Extracted records:

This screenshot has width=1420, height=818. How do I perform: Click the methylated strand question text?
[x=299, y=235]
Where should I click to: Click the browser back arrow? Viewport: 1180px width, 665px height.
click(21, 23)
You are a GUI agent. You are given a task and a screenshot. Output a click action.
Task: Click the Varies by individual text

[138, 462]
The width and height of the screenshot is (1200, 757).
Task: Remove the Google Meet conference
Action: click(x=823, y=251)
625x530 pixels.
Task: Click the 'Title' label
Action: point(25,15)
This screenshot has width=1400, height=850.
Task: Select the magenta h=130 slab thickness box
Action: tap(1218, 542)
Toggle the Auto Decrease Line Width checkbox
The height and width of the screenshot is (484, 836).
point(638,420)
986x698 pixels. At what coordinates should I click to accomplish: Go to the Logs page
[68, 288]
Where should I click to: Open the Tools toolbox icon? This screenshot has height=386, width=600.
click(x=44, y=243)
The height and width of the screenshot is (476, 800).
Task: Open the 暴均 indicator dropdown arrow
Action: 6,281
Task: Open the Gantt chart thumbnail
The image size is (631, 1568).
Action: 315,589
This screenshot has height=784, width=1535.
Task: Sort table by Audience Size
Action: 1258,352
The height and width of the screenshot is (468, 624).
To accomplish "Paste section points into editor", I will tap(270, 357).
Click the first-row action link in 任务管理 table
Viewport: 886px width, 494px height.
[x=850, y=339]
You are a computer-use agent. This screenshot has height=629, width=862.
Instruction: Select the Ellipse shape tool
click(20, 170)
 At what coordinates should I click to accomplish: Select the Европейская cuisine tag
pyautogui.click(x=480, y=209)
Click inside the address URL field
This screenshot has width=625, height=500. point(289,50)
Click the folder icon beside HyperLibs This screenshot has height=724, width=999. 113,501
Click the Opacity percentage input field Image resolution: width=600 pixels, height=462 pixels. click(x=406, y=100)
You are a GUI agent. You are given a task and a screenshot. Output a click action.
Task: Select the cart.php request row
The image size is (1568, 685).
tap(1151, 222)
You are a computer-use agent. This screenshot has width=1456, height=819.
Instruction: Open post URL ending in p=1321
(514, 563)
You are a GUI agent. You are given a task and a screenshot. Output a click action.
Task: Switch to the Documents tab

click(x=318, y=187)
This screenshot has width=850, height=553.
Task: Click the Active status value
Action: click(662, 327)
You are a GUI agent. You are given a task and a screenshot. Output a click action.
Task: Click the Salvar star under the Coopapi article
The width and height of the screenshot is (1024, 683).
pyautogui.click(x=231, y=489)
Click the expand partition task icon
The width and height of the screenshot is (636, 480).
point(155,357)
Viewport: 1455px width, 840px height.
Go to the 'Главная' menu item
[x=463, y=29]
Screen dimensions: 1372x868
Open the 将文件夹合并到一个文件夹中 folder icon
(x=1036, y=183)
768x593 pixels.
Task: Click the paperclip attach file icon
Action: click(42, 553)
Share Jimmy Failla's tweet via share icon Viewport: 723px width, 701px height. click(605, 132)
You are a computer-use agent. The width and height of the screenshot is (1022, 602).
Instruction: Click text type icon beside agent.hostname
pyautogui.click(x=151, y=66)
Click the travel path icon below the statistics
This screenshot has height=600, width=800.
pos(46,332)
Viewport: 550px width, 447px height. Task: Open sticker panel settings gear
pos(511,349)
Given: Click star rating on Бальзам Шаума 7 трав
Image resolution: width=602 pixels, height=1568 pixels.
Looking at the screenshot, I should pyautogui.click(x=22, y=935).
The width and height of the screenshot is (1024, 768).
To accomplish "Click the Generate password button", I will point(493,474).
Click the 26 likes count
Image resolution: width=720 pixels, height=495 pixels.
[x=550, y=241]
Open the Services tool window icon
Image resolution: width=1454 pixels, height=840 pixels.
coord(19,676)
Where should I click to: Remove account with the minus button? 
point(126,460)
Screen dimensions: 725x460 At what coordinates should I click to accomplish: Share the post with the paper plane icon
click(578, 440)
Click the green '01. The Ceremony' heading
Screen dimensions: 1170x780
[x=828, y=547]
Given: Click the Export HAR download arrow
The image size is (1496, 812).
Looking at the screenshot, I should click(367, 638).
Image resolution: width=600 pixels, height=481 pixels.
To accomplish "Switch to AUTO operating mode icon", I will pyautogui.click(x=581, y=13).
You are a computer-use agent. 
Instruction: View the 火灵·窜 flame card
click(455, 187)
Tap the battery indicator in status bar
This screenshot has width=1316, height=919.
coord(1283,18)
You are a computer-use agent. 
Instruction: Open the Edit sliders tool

> **Goal of the exercise**
Copy the data above word for word, starting at the line that contains "Viewport: 550px width, 447px" and stopping after the line that contains "[x=828, y=547]".

> **Task result**
Viewport: 550px width, 447px height. Task: Open sticker panel settings gear
pos(511,349)
Given: Click star rating on Бальзам Шаума 7 трав
Image resolution: width=602 pixels, height=1568 pixels.
Looking at the screenshot, I should pyautogui.click(x=22, y=935).
The width and height of the screenshot is (1024, 768).
To accomplish "Click the Generate password button", I will point(493,474).
Click the 26 likes count
Image resolution: width=720 pixels, height=495 pixels.
[x=550, y=241]
Open the Services tool window icon
Image resolution: width=1454 pixels, height=840 pixels.
coord(19,676)
Where should I click to: Remove account with the minus button? 
point(126,460)
Screen dimensions: 725x460 At what coordinates should I click to accomplish: Share the post with the paper plane icon
click(578, 440)
Click the green '01. The Ceremony' heading
Screen dimensions: 1170x780
[x=828, y=547]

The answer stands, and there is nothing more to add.